South Africa's opposition party, the Congress of the People (Cope), has rejected calls to offer Zimbabwean President Robert Mugabe political asylum in the country.
There have been growing calls for President Mugabe to be given political asylum, led by the Economic Freedom Fighters (EFF) and the African Diaspora Forum (ADF).
The Zimbabwe army on Wednesday took control of the country, confining the veteran leader to his Harare home.
Pressure to quit
President Mugabe was reportedly resisting the army pressure to quit.
The EFF was first to make the asylum call, with its leader Julius Malema saying such a move would facilitate a peaceful transition in the southern African country.

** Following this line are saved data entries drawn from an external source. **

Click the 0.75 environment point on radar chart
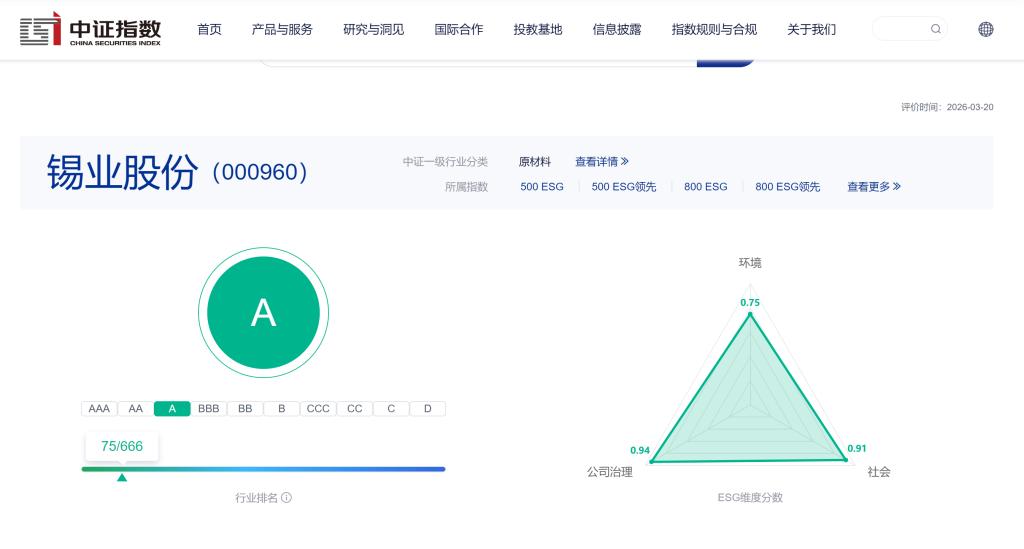click(750, 313)
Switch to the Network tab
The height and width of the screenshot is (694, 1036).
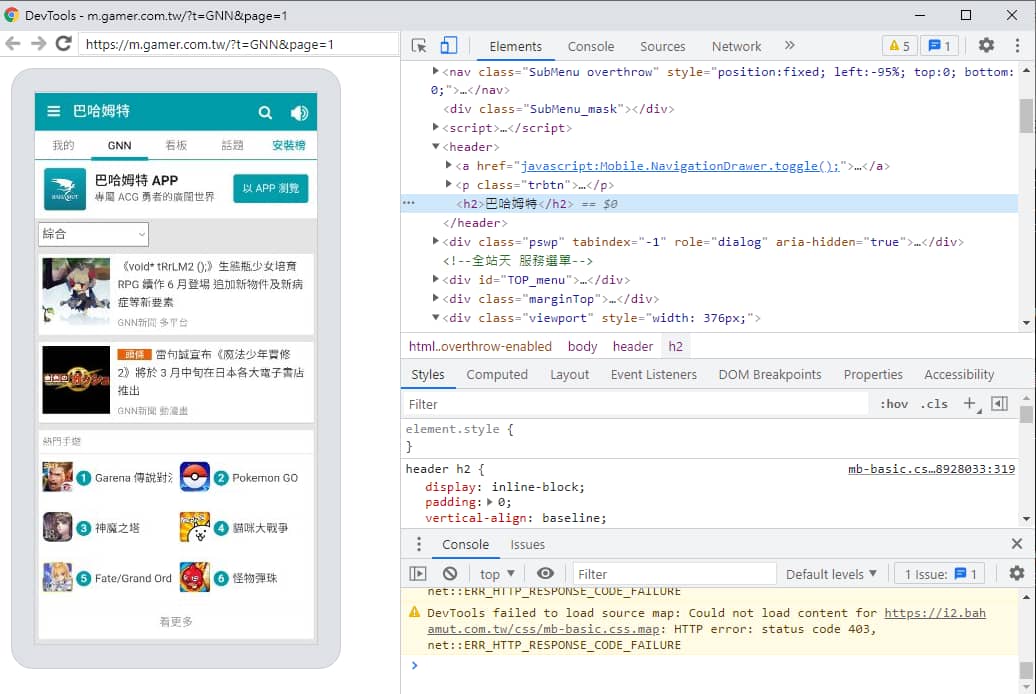click(x=736, y=46)
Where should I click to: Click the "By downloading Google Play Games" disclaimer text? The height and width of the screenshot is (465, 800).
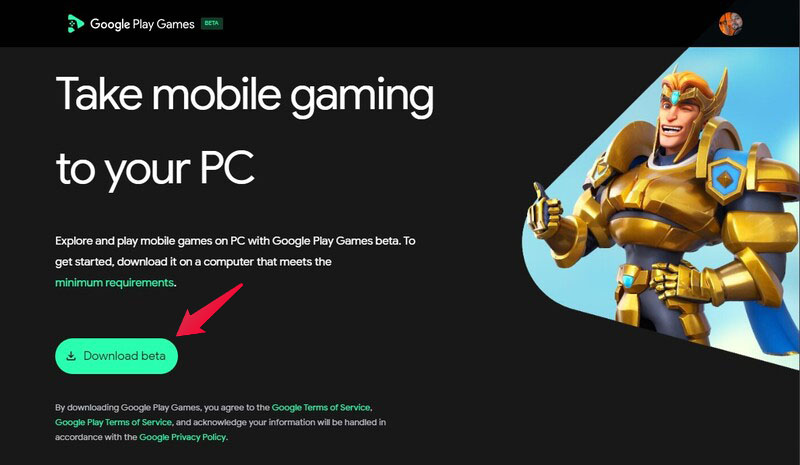point(220,422)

"We call on the South African government to prepare to welcome President Mugabe for political asylum. He must be allowed to come to South Africa so that a peaceful transition can indeed take place."

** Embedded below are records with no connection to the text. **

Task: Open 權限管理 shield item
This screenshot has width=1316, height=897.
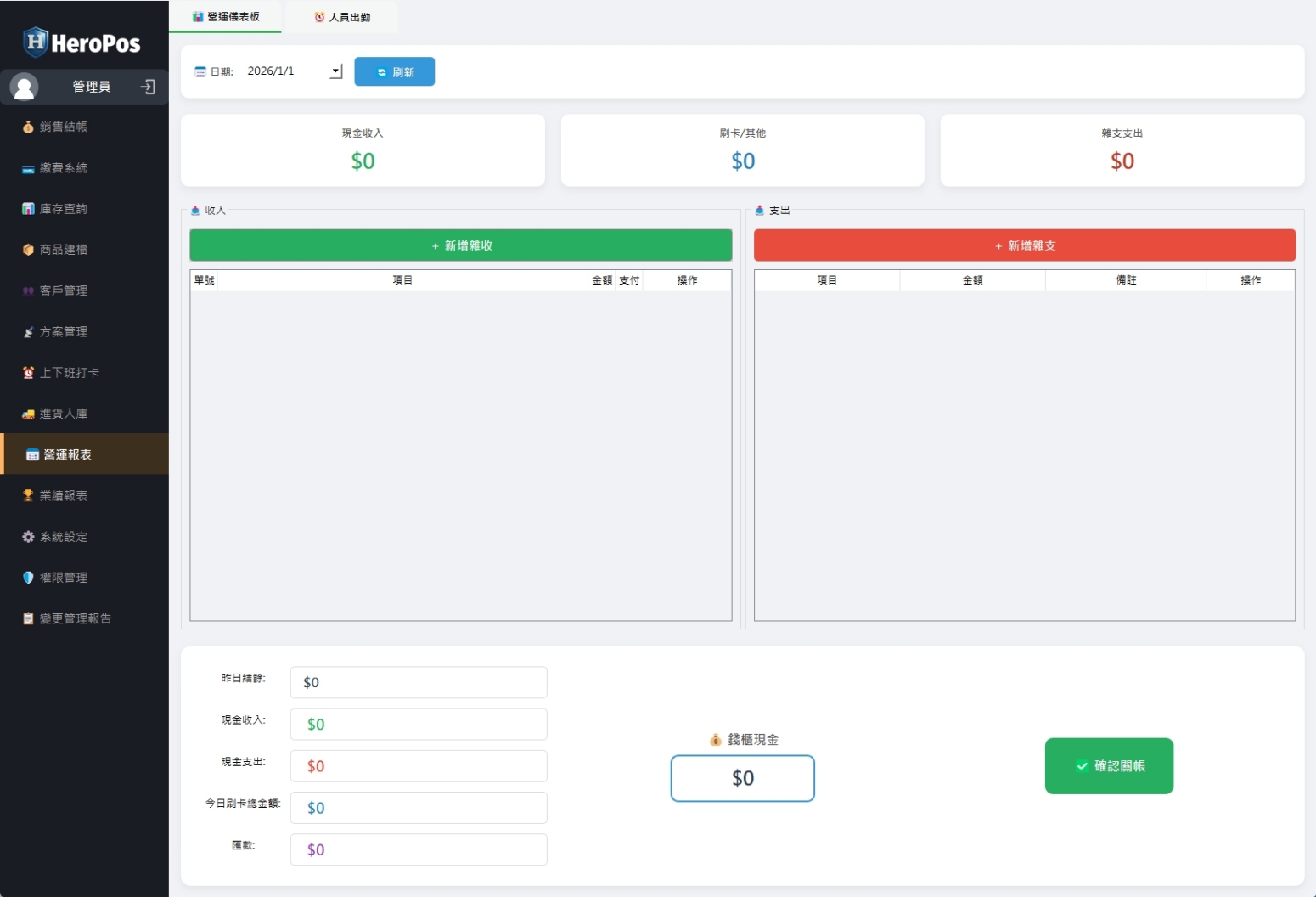Action: point(64,578)
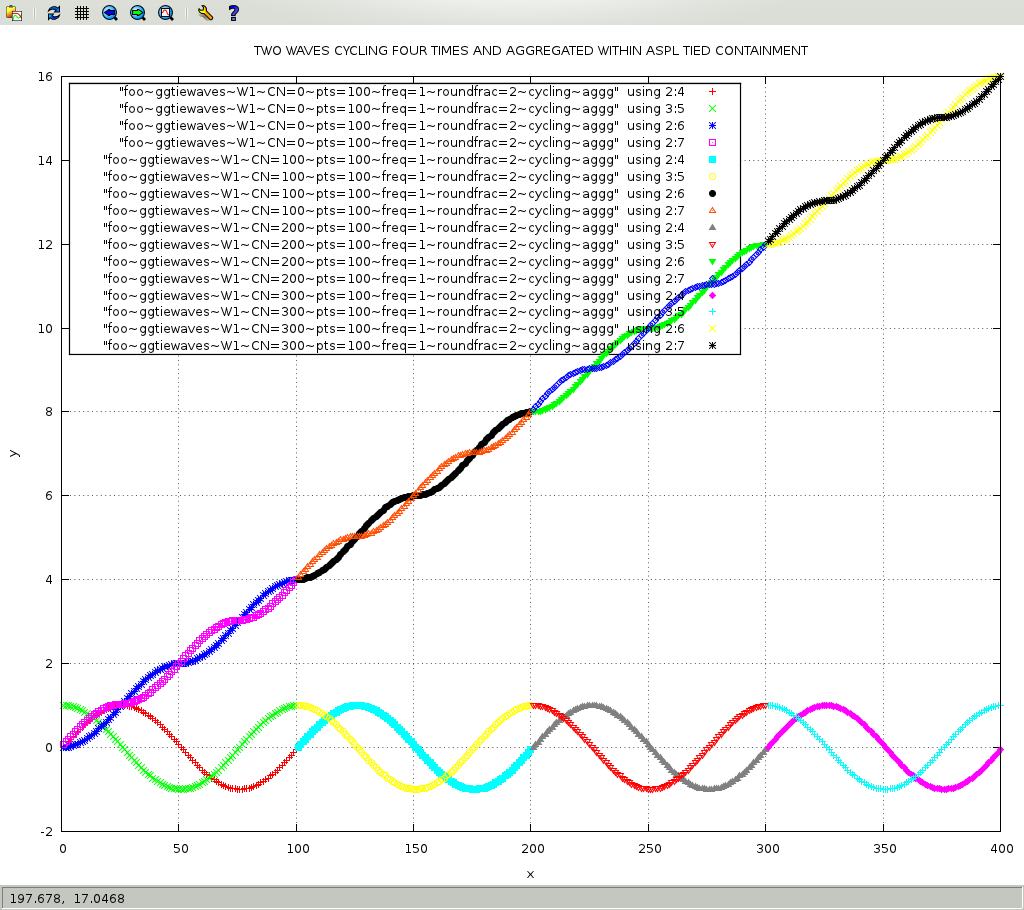Click the gray triangle marker for CN=200 2:4
1024x910 pixels.
pyautogui.click(x=712, y=227)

ADF chairperson Marc Gbaffou also made a similar call to the South Africa government.
"Mugabe needs to leave Zimbabwe. I think he should be granted refugee status in one of the African countries and South Africa is well placed to host him because of its leadership role in the SADC," he said.
However, Cope has called upon all South Africans to resist any attempts "to make South Africa the home of last resort of those leaders who have violated the Human Rights of the citizens of their very own countries".
"South Africa is a Democratic and Human Rights sensitive nation. Allowing a pariah and disgraced leader such as Mugabe asylum in our country would be an affront to the values and principles upon which our Constitutional Democracy is based," Cope leader Mosiuoa Lekota, said.
President Mugabe's sons study and reside in South Africa.
But Mr Lekota said instead of allowing leaders like Mugabe to make South Africa their home, the country should rather ensure that it remained a refuge of hope to those suppressed and defenceless citizens of Zimbabwe.